When I first came to California, I felt as if this tree was taken away from it’s oasis and it had to learn how to grow new roots. Then after my divorce, I learned that those roots go with me anywhere I take them. Some die, some resist, some change, some evolve. They just need water. And the water that they need has to be very nurturing. I needed to find the amount of nurture my tree was used to receive and I kept not finding it because grieving and resisting, took me to the “wrong path” to find the right path. Not the one people thought I needed. So I kept going, listening to my soul’s call.
And here I am today.

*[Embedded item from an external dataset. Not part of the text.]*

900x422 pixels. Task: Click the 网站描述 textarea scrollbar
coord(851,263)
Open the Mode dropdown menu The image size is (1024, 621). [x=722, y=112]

I belong to a beautiful community of yogis, have a great yoga practice, an amazing fellowship, and a deep relationship with silence and subtlety through my 5 year old special needs friend, closeness and unconditional love from my family of origin and acceptance for what I chose or what chooses me and feels right.

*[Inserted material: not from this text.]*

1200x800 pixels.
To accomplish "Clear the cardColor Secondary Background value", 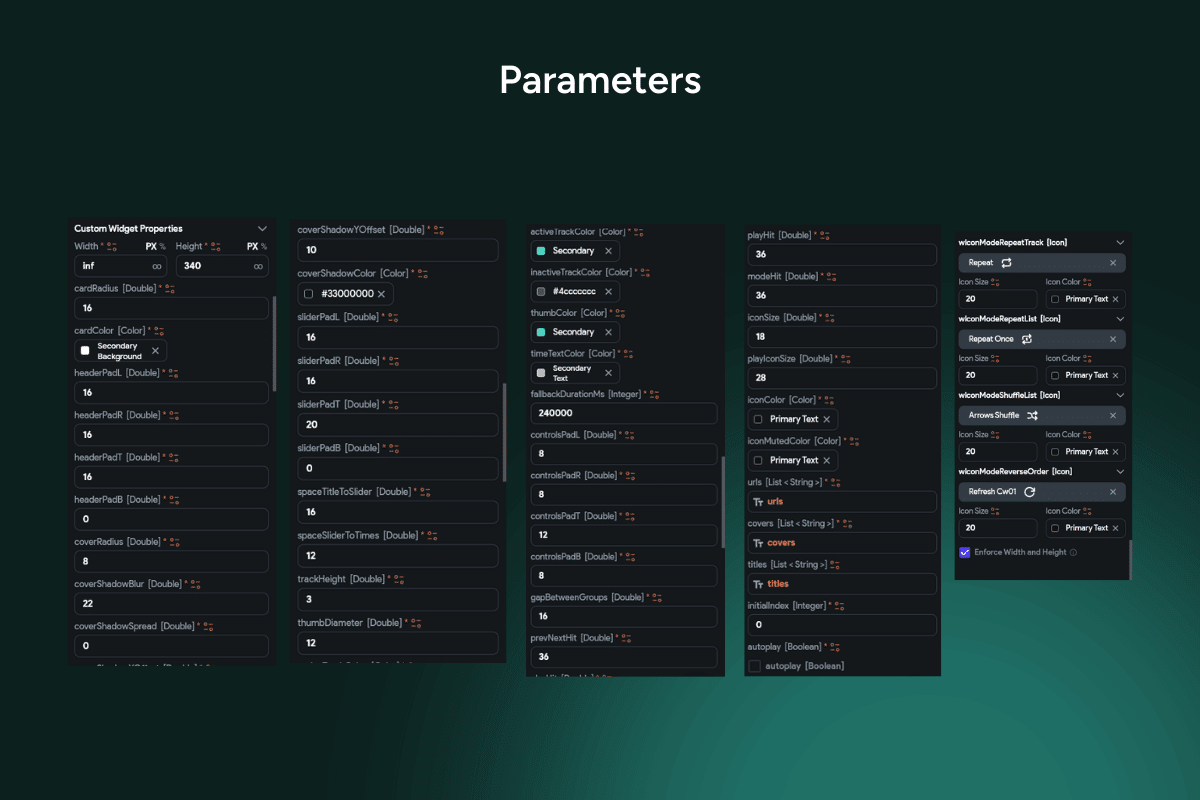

Today I can recognize my own special needs and embrace them all. I understand these roots require a lot to feel at home, and I am no longer scared of letting people know that my needs are not a joke. I am also developing myself while I help others develop themselves. I find extraordinary miracles and keep finding them along the path. I have to remind myself that love is not enough when it comes to unmasking the soul’s call. Love is definitely the place to be, but it requires deep listening “suniai”, then bowing “namo”, and then sticking to it “sat nam” sticking to the truth requires discipline, patience, and awareness.
Everything is possible if we remind ourselves that simplicity fed by love, is the most powerful way to life.
One breath at a time.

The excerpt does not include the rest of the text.